BACKGROUND: Information on the clinical behavior of the recently proposed primary duodenal follicular lymphoma (DFL) is limited.
PATIENTS AND METHODS: Demographic data, signs, symptoms, disease stage, and treatment of the patients diagnosed in National Cancer Center Hospital from 1999 to 2007 were collected and analyzed.

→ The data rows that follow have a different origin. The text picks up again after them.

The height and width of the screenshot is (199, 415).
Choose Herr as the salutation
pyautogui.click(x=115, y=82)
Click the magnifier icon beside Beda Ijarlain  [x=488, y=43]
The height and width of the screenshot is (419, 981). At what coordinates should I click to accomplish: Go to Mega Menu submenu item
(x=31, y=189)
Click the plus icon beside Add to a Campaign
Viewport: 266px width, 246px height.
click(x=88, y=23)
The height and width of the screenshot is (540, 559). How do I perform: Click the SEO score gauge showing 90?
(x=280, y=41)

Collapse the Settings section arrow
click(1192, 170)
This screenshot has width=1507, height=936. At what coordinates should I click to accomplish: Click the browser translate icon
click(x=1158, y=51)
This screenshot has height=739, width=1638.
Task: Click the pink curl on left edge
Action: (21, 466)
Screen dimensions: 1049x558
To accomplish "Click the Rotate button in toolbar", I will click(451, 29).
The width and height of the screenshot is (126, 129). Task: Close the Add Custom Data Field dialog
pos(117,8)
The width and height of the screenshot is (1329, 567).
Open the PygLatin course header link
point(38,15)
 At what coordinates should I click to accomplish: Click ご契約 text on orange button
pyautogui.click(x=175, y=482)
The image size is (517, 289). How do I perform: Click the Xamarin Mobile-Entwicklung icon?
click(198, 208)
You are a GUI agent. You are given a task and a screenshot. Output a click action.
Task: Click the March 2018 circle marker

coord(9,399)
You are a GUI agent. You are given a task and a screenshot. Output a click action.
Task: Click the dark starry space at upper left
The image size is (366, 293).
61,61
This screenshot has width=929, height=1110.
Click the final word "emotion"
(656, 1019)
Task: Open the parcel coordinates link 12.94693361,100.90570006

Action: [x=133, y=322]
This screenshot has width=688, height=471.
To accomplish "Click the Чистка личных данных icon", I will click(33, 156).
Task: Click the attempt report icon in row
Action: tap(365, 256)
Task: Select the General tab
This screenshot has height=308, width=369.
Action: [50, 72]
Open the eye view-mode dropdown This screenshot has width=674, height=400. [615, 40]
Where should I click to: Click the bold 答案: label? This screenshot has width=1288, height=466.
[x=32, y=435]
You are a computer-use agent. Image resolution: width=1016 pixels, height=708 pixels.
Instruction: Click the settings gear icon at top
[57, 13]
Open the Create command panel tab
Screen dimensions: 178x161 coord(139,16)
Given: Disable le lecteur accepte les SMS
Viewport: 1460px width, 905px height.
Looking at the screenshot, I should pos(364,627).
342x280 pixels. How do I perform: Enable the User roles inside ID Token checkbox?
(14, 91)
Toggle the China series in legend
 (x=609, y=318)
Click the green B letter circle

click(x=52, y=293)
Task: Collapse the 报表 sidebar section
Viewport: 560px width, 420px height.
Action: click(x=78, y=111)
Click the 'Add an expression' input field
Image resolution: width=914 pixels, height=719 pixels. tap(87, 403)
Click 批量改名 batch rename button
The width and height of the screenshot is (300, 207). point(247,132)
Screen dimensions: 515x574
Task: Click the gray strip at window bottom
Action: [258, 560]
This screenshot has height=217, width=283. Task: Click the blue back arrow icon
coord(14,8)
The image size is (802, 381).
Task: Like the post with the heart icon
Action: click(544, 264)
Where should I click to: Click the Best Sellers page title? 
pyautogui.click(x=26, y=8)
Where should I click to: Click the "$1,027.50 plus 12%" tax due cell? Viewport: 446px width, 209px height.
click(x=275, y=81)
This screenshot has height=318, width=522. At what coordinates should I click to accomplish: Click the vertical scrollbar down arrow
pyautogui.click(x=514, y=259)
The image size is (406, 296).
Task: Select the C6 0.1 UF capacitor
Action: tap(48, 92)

RESULTS: Twenty-seven patients were studied. Nineteen patients were asymptomatic at the time of diagnosis. Twenty patients had stage I disease. The histological grade was 1 or 2 in 26 patients. IgH/BCL2 fusion was shown in 20 of the examined 24 cases (83%). Fourteen patients received therapy upon diagnosis (local radiotherapy in 2 patients and chemotherapy in 12 including rituximab therapy), their response rate was 85%, and the estimated progression-free survival (PFS) rate at 3 years was 70%. One patient developed histological transformation. The other 13 patients were followed up; their estimated PFS rate at 3 years was 74%. Five among six cases responded to treatment even after progressive disease. All 27 patients havesurvived with a median follow-up time of 47.9 months.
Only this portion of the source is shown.